Un autre problème est que, oui, de nombreux responsables de la santé publique et journalistes ont fait un travail loin d’être idéal en parlant des causes possibles de la pandémie. Le langage était souvent définitif, alors qu’il aurait dû refléter le fait qu’il y avait (et qu’il y a) de nombreuses inconnues. En effet, tant la communauté scientifique que la presse populaire doivent faire un meilleur travail en représentant généralement l’incertitude et la science comme un processus. Covid-19 devrait être un moment d’apprentissage important pour la communauté scientifique et pour les journalistes couvrant ce genre d’histoires scientifiques.

De plus, lorsqu’une position scientifique est modifiée, cela est trop souvent présenté comme une sorte d’échec. Une étude récente a révélé que ces représentations erronées de la science peuvent éroder la confiance du public.
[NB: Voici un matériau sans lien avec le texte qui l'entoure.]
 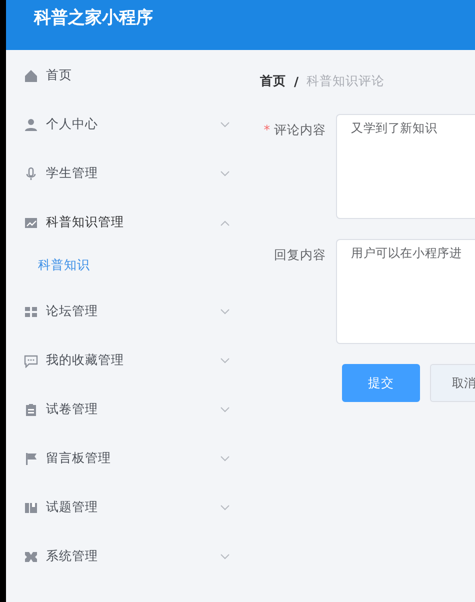 I want to click on clipboard-icon, so click(x=31, y=409).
D’un autre côté, décrire la science avec précision, c’est-à-dire comme un processus de résolution de problèmes autocorrectif qui implique souvent de faux départs et des impasses, peut renforcer la confiance et accroître la compréhension.
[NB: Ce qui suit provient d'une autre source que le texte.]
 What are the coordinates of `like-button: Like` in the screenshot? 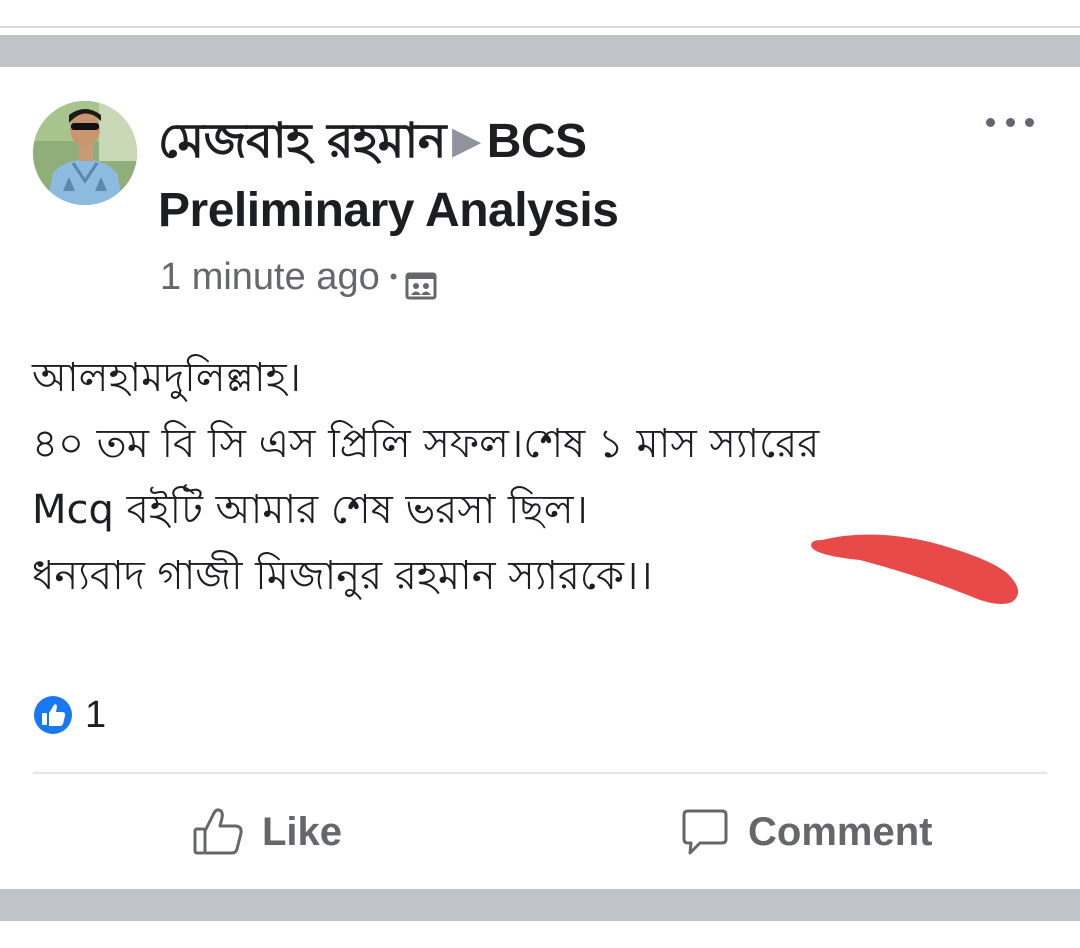 It's located at (267, 832).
En effet, mieux représenter la science peut également aider à réduire le risque qu’un renversement de position scientifique (par exemple, sur l’utilité des masques) puisse être instrumentalisé par ceux qui cherchent à polariser le discours public et à discréditer les experts scientifiques.

Mieux représenter la science peut également aider à réduire le risque qu’un renversement d’une position scientifique (par exemple, à propos de l’utilité des masques) puisse être transformé en arme.

Il convient de noter qu’il y a une profonde ironie dans le fait que les théoriciens du complot désignent de nouvelles positions scientifiques pour étayer leurs points de vue. Des études ont montré que ceux qui croient aux théories du complot ont moins tendance à « réviser leurs croyances face à des preuves infirmatoires ». En d’autres termes, ils ne modifieront pas leurs positions sur la base de preuves, mais ils veulent toi à. La vérité est peut-être là, mais ils ne changent pas d’avis.

Alors oui, il faut absolument garder l’esprit ouvert et se remettre constamment en question. Nous devons nous assurer que la science est communiquée efficacement (les déclarations dogmatiques d’une manière ou d’une autre sont presque toujours une erreur). Et nous devons nous assurer que la science est bien faite et de manière fiable, notamment en étant transparent sur les conflits d’intérêts et les pressions politiques qui peuvent déformer sa représentation.

Soyons clairs : au début, la théorie des fuites de laboratoire n’a pas été bien gérée. Une enquête continue (moins les connotations racistes, s’il vous plaît) est justifiée. Mais les positions de santé publique doivent toujours être fondées sur la science, et non sur la peur ou la spéculation idéologique, même si la décision fondée sur la science s’avère erronée parce que la science évolue. Et même si certaines spéculations idéologiques étranges s’avèrent vraies, cela ne signifie pas que céder aux diatribes de la théorie du complot est un moyen rationnel de prendre des décisions futures.

La vérité est là-bas. Et la science peut nous rapprocher.